Ensaio sobre a cegueira, José Saramago, um ensaio sobre a humanidade

livrosparaadiarofimdomundo

Wook.pt - Ensaio sobre a Cegueira

Editora: Porto Editora

Páginas: 346

 

Não podia deixar de ser, é tempo do COVID-19, por estes dias declarado pandemia, o que quer dizer que rapidamente pode (está a) infetar milhares de pessoas muito rapidamente. Acontece que, muitas vezes, a arte, os discursos, as pessoas são visionárias. Parece que os Simpsons previram a eleição do Trump e Bill Gates, há pouco mais de cinco anos, terá afirmado numa conferência que tinha deixado de temer o nuclear, parecendo-lhe que o maior perigo poderia vir de microorganismos com capacidade para contagiarem e infetarem as pessoas, guerra para a qual nos devíamos preparar. Não o fizemos, não sabemos ainda como o fazer e, perante tanto exemplo de irresponsabilidade, de falta de civismo, de egoísmo (creio não ser necessário exemplificar) lembrei-me deste livro de Saramago, uma das obras que mais me impressionou na vida.

Li este livro em 1997, muito rapidamente, daquelas leituras que se colam aos dedos e que não queremos largar por nada. Deixo uma nota de humor, encontrava-me de licença de maternidade e quase me aborrecia quando a minha criança reclamava amamentação, porque a leitura era quase uma urgência.

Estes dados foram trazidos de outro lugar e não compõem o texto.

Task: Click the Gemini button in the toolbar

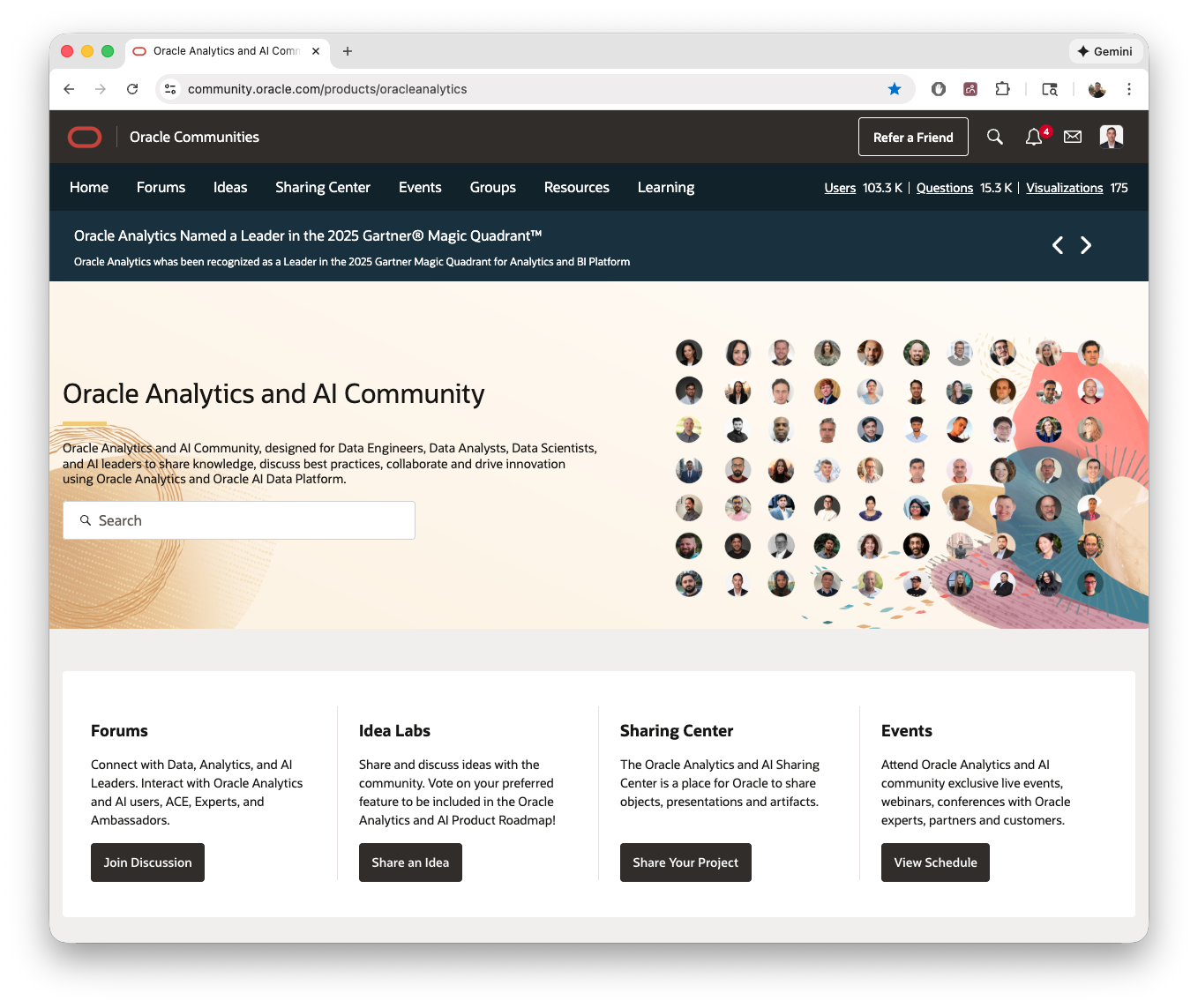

Como devem saber, afinal até há uma adptação ao cinema, protagonizada por Mark Ruffalo e Julianne Moore, o livro parte de uma premissa intrigante: de repente a humanidade é atingida por uma forma de cegueira, contagiosa e que se propaga a um ritmo alucinante obrigando as autoridades a tomarem medidas severas para a sua contenção. Este é o ponto de partida para uma descida vertiginosa à análise dos instintos mais bárbaros que afloram em nós perante situações que escapam ao nosso controlo, que ameaçam o nosso bem-estar, a zona de conforto que nada parecia poder por em causa. Há passagens do livro que permanecem gravadas na minha memória, sobretudo as que estão ligadas à forma como os humanos tendem a definir zonas de supremacia, opressão e violência assim que têm oportunidade. Aliás, o ditado que nos ensina que "em terra de cegos, quem tem olho é rei" é criativamente reformulado, em terra de cegos, um cego "profissional" ambiciona tornar-se rei dos cegos menos experientes e tudo é subjugado a esse oportunismo, desde a higiene à dignidade humana. É atual, não é? O espaço de quarentena onde as personagens são encerradas rapidamente se torna uma zona de guerra, do género dos jogos da fome, é lutar pela sobrevivência a todo o custo e a crueza e realismo dessas descrições nunca mais se apagou da minha memória, em especial um certa memória sensorial que agudizou um sentimento de piedade e repugnância.

Nestes dias, em que assistimos a pessoas irresponsáveis que confundem quarentena e necessidade de isolamento social com umas férias inesperadas para ir à praia, ao shopping, à esplanada, ou que, perante as universidades fechadas, aproveitam para viver a noite despreocupadamente, a leitura deste romance coloca-nos perante cenários apocalípticos que devemos a todo o custo evitar, pecisamente sendo responsáveis, civilizados e sobretudo pensando também que o nosso cuidado é sobretudo cuidado com os outros, em especial os grupos de maior risco. Face à corrida aos supermercados para abastecer a despensa com cem latas de atum (talvez acreditem que as possam atirar aos vírus quando o encontrarem), ou com 20 quilos de arroz, etc, etc, a leitura deste livro devolve-nos uma imagem muito crua do sítio para onde podermos resvalar muito rapidamente.

Estas páginas de Saramago são, compreendo-o agora, quase proféticas e consituem uma ótima lição que nos é prestada daquela forma que só a arte nos pode dar. Recomendo a leitura ou a releitura com essa intencionalidade pedagógica: não queiramos ser os cegos que não querem ver.